::: Extracted entries :::

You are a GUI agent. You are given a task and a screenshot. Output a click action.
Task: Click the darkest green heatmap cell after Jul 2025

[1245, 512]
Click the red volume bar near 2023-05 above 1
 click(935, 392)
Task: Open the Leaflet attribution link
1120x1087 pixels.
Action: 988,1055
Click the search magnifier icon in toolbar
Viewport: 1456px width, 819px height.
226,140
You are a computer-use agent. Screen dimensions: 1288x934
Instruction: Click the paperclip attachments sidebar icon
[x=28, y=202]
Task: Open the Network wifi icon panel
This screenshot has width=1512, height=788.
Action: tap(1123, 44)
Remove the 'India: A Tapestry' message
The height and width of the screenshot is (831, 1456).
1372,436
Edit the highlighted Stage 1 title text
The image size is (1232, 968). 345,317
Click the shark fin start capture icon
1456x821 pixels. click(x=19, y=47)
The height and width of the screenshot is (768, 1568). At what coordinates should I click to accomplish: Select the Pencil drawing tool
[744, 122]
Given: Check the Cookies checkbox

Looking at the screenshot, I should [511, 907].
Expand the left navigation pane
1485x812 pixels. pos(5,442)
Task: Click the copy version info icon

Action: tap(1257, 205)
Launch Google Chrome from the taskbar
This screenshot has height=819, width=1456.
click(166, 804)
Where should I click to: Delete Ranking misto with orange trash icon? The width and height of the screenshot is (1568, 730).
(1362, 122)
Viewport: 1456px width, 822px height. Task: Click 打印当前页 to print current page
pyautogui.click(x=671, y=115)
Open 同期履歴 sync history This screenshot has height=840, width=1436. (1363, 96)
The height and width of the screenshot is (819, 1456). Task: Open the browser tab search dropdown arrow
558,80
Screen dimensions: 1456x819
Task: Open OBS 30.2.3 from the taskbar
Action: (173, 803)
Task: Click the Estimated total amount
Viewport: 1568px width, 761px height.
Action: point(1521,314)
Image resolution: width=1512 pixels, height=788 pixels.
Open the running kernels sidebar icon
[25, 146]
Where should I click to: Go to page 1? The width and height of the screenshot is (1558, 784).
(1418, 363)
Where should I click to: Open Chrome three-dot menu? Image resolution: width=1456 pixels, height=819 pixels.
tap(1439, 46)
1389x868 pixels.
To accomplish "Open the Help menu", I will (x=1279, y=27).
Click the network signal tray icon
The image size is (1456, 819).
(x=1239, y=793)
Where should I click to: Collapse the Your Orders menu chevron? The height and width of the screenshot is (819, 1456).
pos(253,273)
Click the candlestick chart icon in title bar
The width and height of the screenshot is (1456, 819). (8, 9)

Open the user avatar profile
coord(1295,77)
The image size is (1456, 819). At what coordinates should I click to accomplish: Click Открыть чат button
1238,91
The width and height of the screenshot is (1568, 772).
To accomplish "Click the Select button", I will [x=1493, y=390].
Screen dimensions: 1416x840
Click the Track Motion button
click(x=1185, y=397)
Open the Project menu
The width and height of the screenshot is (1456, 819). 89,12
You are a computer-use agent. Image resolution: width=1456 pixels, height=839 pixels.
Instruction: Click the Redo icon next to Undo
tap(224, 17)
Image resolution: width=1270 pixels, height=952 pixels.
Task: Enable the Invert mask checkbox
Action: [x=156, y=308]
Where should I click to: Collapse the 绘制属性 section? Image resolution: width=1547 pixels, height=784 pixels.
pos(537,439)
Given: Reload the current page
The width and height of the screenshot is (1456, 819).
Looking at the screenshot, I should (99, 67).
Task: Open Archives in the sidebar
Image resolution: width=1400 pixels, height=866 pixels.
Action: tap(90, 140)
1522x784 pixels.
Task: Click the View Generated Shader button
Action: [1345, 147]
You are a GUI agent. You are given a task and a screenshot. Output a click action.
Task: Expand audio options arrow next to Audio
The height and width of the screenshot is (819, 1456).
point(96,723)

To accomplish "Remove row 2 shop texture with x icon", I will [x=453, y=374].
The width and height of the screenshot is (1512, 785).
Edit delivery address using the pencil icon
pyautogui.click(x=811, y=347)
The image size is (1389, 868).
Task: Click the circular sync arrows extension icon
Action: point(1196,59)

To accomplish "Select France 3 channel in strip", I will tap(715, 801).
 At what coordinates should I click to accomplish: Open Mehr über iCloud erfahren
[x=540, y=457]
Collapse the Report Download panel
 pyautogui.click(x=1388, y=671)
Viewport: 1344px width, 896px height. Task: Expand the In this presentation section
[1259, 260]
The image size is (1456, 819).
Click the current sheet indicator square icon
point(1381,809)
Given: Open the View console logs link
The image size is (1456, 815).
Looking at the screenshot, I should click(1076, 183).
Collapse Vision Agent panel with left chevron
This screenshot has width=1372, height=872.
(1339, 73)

:::

Line by line, repeat the data exactly.

You are a GUI agent. You are given a task and a screenshot. Output a click action.
Task: Click the darkest green heatmap cell after Jul 2025

[1245, 512]
Click the red volume bar near 2023-05 above 1
 click(935, 392)
Task: Open the Leaflet attribution link
1120x1087 pixels.
Action: 988,1055
Click the search magnifier icon in toolbar
Viewport: 1456px width, 819px height.
226,140
You are a computer-use agent. Screen dimensions: 1288x934
Instruction: Click the paperclip attachments sidebar icon
[x=28, y=202]
Task: Open the Network wifi icon panel
This screenshot has width=1512, height=788.
Action: tap(1123, 44)
Remove the 'India: A Tapestry' message
The height and width of the screenshot is (831, 1456).
1372,436
Edit the highlighted Stage 1 title text
The image size is (1232, 968). 345,317
Click the shark fin start capture icon
1456x821 pixels. click(x=19, y=47)
The height and width of the screenshot is (768, 1568). At what coordinates should I click to accomplish: Select the Pencil drawing tool
[744, 122]
Given: Check the Cookies checkbox

Looking at the screenshot, I should [511, 907].
Expand the left navigation pane
1485x812 pixels. pos(5,442)
Task: Click the copy version info icon

Action: tap(1257, 205)
Launch Google Chrome from the taskbar
This screenshot has height=819, width=1456.
click(166, 804)
Where should I click to: Delete Ranking misto with orange trash icon? The width and height of the screenshot is (1568, 730).
(1362, 122)
Viewport: 1456px width, 822px height. Task: Click 打印当前页 to print current page
pyautogui.click(x=671, y=115)
Open 同期履歴 sync history This screenshot has height=840, width=1436. (1363, 96)
The height and width of the screenshot is (819, 1456). Task: Open the browser tab search dropdown arrow
558,80
Screen dimensions: 1456x819
Task: Open OBS 30.2.3 from the taskbar
Action: (173, 803)
Task: Click the Estimated total amount
Viewport: 1568px width, 761px height.
Action: point(1521,314)
Image resolution: width=1512 pixels, height=788 pixels.
Open the running kernels sidebar icon
[25, 146]
Where should I click to: Go to page 1? The width and height of the screenshot is (1558, 784).
(1418, 363)
Where should I click to: Open Chrome three-dot menu? Image resolution: width=1456 pixels, height=819 pixels.
tap(1439, 46)
1389x868 pixels.
To accomplish "Open the Help menu", I will (x=1279, y=27).
Click the network signal tray icon
The image size is (1456, 819).
(x=1239, y=793)
Where should I click to: Collapse the Your Orders menu chevron? The height and width of the screenshot is (819, 1456).
pos(253,273)
Click the candlestick chart icon in title bar
The width and height of the screenshot is (1456, 819). (8, 9)

Open the user avatar profile
coord(1295,77)
The image size is (1456, 819). At what coordinates should I click to accomplish: Click Открыть чат button
1238,91
The width and height of the screenshot is (1568, 772).
To accomplish "Click the Select button", I will [x=1493, y=390].
Screen dimensions: 1416x840
Click the Track Motion button
click(x=1185, y=397)
Open the Project menu
The width and height of the screenshot is (1456, 819). 89,12
You are a computer-use agent. Image resolution: width=1456 pixels, height=839 pixels.
Instruction: Click the Redo icon next to Undo
tap(224, 17)
Image resolution: width=1270 pixels, height=952 pixels.
Task: Enable the Invert mask checkbox
Action: [x=156, y=308]
Where should I click to: Collapse the 绘制属性 section? Image resolution: width=1547 pixels, height=784 pixels.
pos(537,439)
Given: Reload the current page
The width and height of the screenshot is (1456, 819).
Looking at the screenshot, I should (99, 67).
Task: Open Archives in the sidebar
Image resolution: width=1400 pixels, height=866 pixels.
Action: tap(90, 140)
1522x784 pixels.
Task: Click the View Generated Shader button
Action: [1345, 147]
You are a GUI agent. You are given a task and a screenshot. Output a click action.
Task: Expand audio options arrow next to Audio
The height and width of the screenshot is (819, 1456).
point(96,723)

To accomplish "Remove row 2 shop texture with x icon", I will [x=453, y=374].
The width and height of the screenshot is (1512, 785).
Edit delivery address using the pencil icon
pyautogui.click(x=811, y=347)
The image size is (1389, 868).
Task: Click the circular sync arrows extension icon
Action: point(1196,59)

To accomplish "Select France 3 channel in strip", I will tap(715, 801).
 At what coordinates should I click to accomplish: Open Mehr über iCloud erfahren
[x=540, y=457]
Collapse the Report Download panel
 pyautogui.click(x=1388, y=671)
Viewport: 1344px width, 896px height. Task: Expand the In this presentation section
[1259, 260]
The image size is (1456, 819).
Click the current sheet indicator square icon
point(1381,809)
Given: Open the View console logs link
The image size is (1456, 815).
Looking at the screenshot, I should click(1076, 183).
Collapse Vision Agent panel with left chevron
This screenshot has width=1372, height=872.
(1339, 73)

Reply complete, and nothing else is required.